La question de la souveraineté numérique se pose parce que les grands acteurs du numériques sont très largement extra-européens principalement américains et chinois. 

Les membres de la CSNP ont émis plusieurs recommandations pour renforcer la filière industrielle spécialisée dans la sécurité numérique et faire émerger des champions français et européens. Ainsi nous recommandons d’utiliser plus largement le levier de la commande publique. 

Nous proposons d’étudier si la directive du 26 février 2014 relative à la commande publique des opérateurs de réseaux doit être modifiée, notamment pour permettre aux opérateurs de réseaux, dont les achats de produits et services de cybersécurité sont généralement soumis à cette directive, d’orienter leurs achats en la matière auprès de fournisseurs nationaux et européens.

Il nous semble qu’a minima, il conviendrait de définir que la cybersécurité entre dans le champ d’exclusion de l’application de la directive au profit des OIV (Opérateurs d’Importance Vitale) et OSE (Opérateurs de Services Essentiels) afin de leur permettre d’accéder à des solutions de confiance européennes. 

Cette proposition est favorablement accueillie au sein de l’écosystème cyber puisque le livre blanc du Think Tank stratégique du FIC, rendu public le 9 septembre dernier à Lille, reprenait peu ou prou cette proposition en recommandant l’adoption d’un Buy Digital European Act. 

L’Union européenne doit se donner les moyens de sa souveraineté et favoriser l’émergence de champions européens de la cybersécurité.  

Le ministère des Armées soutient activement les initiatives privées et les start-up prometteuses du secteur. Pour autant nous sommes encore loin de la « symbiose » que nous pouvons observer de l’autre côté de l’Atlantique, où les leaders de la tech américaine, la Maison blanche et la Cybersecurity and Infrastructure Security Agency ont annoncé il y a quelques semaines un accord pour renforcer, avec des moyens financiers conséquents, la lutte contre les attaques cyber. 

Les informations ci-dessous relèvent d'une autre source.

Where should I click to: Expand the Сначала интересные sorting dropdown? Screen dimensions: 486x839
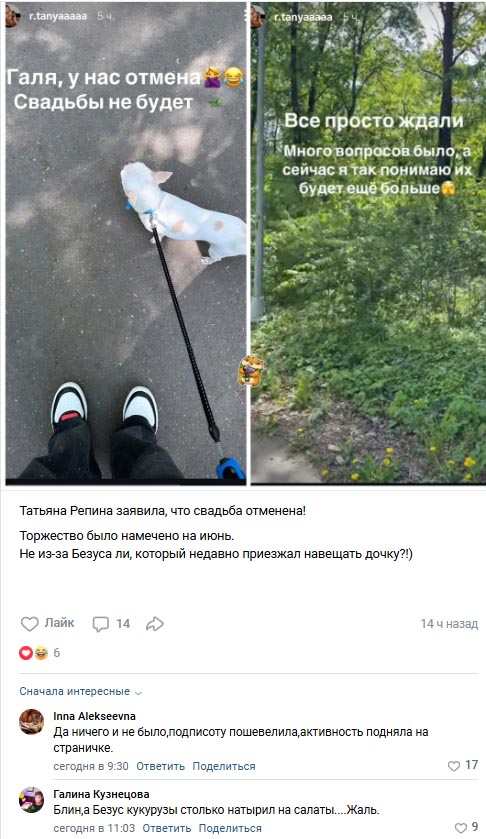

Compte tenu du retard que nous avons pris sur nos partenaires internationaux, que ce soit dans la collecte de données, leur hébergement, les modes d’exploitation des systèmes informatiques et numériques, il serait sans doute opportun d’appréhender différemment le concept de souveraineté numérique : l’autarcie en matière numérique est à court terme une illusion, les dépendances existeront, il faut les maîtriser. 

Il ne s’agit pas de baisser les bras et de renoncer à une politique volontariste mais d’envisager de manière réaliste comment nous pouvons limiter les atteintes à la souveraineté nationale et européenne et comment l’Etat français et l’Union européenne peuvent exercer leur souveraineté dans l’espace numérique de manière crédible.